I recently read the article posted by Steven D. Levitt (author of Freakonomics) on his New York Time’s blog. Entitled Tattoonomics, Part I (presumably there will be a Part II), Levitt raises the question, “Why get a tattoo?”
I have tattoos and I get asked this question all the time. I fondly remember getting caught in a surprise pincer attack on the subject of tattoos last April by both my father and my boyfriend’s parents while we drank coffee at a restaurant in Osaka. Apparently, my boyfriend casually mentioned to his mother that he was thinking about getting another tattoo during a Skype conversation a few weeks earlier. He probably didn’t think much of it, unaware that even mentioning a hypothetical future tattoo to his mother was the equivalent of dropping an A-bomb right in the middle of their dining room. (And, no, that metaphor wasn’t meant to express any insensitivity towards the atomic bombings of Hiroshima and Nagasaki).

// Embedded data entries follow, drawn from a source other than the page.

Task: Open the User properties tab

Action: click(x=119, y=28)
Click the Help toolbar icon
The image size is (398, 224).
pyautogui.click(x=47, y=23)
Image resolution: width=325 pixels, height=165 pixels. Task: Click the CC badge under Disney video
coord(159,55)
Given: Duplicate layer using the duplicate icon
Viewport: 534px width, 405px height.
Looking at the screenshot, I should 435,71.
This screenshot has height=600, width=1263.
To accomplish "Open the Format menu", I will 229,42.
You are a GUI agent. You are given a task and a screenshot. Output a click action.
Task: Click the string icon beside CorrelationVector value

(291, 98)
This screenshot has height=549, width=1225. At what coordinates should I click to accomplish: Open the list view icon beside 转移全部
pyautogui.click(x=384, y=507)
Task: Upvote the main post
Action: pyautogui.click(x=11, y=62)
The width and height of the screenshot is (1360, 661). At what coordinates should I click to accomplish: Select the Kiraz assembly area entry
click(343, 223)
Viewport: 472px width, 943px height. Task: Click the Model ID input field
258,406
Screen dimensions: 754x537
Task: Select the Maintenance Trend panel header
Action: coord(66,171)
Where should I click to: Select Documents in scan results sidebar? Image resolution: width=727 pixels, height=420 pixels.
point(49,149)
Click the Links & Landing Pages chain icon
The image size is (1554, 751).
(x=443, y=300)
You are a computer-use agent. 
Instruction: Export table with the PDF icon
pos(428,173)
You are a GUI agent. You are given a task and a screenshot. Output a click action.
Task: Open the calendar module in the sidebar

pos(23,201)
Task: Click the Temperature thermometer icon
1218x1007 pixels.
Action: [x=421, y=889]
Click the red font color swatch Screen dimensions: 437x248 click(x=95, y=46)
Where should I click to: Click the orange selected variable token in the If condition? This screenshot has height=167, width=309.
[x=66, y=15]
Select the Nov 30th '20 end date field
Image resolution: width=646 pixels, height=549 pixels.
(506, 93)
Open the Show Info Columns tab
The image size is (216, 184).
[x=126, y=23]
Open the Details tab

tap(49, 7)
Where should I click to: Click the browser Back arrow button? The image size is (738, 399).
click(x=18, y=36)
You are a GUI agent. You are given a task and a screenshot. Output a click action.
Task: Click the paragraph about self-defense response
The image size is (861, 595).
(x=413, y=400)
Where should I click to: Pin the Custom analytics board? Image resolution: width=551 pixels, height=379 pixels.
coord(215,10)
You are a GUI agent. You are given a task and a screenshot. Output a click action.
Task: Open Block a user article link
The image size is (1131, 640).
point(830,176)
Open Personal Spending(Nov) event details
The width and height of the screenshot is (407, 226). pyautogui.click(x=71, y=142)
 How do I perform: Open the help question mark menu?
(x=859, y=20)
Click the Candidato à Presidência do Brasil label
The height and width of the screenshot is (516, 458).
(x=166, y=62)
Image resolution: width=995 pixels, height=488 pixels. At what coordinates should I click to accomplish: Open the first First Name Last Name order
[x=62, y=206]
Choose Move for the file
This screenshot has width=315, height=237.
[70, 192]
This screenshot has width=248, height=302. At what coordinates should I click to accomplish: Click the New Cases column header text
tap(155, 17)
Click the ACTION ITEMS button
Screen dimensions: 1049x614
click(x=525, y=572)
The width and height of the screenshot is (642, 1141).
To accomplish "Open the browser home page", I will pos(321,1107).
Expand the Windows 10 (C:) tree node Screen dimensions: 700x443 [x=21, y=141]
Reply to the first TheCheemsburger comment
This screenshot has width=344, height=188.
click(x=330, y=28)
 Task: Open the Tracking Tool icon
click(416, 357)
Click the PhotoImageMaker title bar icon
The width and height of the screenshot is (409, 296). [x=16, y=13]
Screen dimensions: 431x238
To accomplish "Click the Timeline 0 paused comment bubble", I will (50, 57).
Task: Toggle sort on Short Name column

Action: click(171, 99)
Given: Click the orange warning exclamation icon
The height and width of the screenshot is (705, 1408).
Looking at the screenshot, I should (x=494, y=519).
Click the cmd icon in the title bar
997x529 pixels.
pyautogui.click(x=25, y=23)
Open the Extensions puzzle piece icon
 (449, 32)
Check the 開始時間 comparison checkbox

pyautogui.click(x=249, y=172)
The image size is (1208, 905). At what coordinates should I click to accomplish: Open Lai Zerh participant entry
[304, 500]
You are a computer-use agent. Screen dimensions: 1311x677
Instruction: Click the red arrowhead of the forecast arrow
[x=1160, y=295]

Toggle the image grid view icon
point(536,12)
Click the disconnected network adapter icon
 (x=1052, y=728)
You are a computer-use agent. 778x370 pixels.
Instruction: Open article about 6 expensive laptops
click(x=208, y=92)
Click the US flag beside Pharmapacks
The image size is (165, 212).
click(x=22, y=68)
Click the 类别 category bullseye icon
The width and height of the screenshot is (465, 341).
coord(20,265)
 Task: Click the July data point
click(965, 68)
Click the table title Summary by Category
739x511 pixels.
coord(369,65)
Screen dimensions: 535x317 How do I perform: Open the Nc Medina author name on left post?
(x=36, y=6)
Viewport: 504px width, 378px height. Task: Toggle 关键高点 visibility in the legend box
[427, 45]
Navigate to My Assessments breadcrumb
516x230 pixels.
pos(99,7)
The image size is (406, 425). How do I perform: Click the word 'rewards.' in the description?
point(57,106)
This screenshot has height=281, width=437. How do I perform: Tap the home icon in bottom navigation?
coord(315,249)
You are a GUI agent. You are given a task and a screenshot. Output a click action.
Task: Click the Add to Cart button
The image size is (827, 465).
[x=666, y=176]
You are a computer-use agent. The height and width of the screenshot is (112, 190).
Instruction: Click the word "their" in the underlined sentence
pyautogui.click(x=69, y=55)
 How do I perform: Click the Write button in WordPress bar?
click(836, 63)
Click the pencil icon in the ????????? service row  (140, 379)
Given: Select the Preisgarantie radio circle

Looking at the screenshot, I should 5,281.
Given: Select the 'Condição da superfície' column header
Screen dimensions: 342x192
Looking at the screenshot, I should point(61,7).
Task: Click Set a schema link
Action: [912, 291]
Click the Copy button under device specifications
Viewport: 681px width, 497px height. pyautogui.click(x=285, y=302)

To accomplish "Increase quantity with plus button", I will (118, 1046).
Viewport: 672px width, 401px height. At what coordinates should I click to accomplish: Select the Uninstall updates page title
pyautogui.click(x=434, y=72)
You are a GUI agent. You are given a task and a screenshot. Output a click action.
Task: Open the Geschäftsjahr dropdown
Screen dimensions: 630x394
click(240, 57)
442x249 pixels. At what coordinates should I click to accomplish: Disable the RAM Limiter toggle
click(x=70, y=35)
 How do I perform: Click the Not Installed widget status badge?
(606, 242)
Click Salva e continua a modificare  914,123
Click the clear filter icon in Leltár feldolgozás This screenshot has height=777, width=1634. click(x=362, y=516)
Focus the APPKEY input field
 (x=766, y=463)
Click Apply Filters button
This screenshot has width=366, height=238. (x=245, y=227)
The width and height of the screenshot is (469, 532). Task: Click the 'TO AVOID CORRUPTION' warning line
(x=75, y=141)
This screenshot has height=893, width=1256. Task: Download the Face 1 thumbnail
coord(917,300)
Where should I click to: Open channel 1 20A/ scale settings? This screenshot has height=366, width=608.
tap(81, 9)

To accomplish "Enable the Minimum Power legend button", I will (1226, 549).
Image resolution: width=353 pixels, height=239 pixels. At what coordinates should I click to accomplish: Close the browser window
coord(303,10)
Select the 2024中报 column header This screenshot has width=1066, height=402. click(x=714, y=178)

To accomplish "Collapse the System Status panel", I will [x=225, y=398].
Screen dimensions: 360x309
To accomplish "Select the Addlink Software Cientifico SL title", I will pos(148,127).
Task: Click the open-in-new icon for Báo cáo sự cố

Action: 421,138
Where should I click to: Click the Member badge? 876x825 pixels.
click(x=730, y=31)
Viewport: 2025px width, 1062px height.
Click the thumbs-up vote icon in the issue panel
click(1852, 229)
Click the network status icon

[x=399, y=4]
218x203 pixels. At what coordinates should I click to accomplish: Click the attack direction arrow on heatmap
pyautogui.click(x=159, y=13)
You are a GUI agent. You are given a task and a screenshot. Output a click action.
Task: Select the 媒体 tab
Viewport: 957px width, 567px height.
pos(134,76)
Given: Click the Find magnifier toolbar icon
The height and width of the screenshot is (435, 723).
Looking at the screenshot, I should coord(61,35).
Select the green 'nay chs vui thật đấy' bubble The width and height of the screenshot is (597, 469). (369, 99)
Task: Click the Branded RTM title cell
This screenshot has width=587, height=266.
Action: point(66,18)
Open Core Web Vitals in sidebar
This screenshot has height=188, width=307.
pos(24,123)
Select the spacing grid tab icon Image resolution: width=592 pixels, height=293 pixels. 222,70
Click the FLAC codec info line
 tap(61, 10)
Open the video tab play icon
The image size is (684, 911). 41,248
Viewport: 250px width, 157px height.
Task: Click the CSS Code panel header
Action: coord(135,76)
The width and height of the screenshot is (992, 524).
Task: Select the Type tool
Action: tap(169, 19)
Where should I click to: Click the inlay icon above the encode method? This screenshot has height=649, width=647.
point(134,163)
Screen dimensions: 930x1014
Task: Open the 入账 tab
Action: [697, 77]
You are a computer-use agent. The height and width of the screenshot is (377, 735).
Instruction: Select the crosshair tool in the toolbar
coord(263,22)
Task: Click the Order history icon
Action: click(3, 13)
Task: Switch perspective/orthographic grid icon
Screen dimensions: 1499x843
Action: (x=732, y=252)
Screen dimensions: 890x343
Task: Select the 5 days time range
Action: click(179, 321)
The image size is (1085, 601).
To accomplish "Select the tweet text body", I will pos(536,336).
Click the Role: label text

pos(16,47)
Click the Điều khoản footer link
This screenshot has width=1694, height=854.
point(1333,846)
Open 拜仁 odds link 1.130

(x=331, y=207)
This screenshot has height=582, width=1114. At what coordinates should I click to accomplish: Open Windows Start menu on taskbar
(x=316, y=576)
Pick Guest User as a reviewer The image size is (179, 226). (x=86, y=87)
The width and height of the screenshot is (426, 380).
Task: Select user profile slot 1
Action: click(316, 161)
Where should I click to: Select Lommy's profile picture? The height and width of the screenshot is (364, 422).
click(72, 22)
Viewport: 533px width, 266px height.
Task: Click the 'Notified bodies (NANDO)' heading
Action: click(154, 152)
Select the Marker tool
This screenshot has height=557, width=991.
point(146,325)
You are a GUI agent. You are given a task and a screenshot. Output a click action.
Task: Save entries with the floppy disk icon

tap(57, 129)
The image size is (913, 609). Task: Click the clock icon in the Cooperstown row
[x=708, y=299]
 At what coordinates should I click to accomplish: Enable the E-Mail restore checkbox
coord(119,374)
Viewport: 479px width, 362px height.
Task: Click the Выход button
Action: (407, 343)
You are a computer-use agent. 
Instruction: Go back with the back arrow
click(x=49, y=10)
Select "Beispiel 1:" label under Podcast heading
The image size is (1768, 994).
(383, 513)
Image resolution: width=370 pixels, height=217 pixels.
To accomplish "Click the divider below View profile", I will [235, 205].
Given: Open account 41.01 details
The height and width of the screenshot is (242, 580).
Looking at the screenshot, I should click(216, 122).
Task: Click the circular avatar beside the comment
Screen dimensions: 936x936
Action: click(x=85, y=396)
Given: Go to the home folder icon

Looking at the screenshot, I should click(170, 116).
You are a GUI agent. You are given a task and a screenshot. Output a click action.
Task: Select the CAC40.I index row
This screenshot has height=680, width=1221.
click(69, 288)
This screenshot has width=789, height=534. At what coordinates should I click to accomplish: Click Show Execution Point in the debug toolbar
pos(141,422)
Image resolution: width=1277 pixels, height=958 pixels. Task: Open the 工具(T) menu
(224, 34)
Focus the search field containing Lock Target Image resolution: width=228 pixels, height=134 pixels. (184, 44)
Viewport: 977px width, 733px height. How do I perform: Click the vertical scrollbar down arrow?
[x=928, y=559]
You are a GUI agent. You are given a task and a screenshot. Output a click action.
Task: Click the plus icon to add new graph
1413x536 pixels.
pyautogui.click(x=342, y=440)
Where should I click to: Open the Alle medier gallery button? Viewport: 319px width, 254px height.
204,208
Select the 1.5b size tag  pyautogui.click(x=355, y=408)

Hide and I went to get tattooed at Chameleon Tattoo in Harvard Square. This is not a tattoo parlor I would recommend for people who want original artwork or big pieces (all of my friends with either go elsewhere). But their artists are very good with a tattoo gun and because Hide and I had images from old Japanese stuff, we just wanted a steady hand.
I got Namu Myoho Renge Kyo tattooed on my back. It’s the Daimoku from Nichiren Buddhism (Wikipedia it). Hide got the crest from his ancestor Honda Tadakatsu on his left shoulder.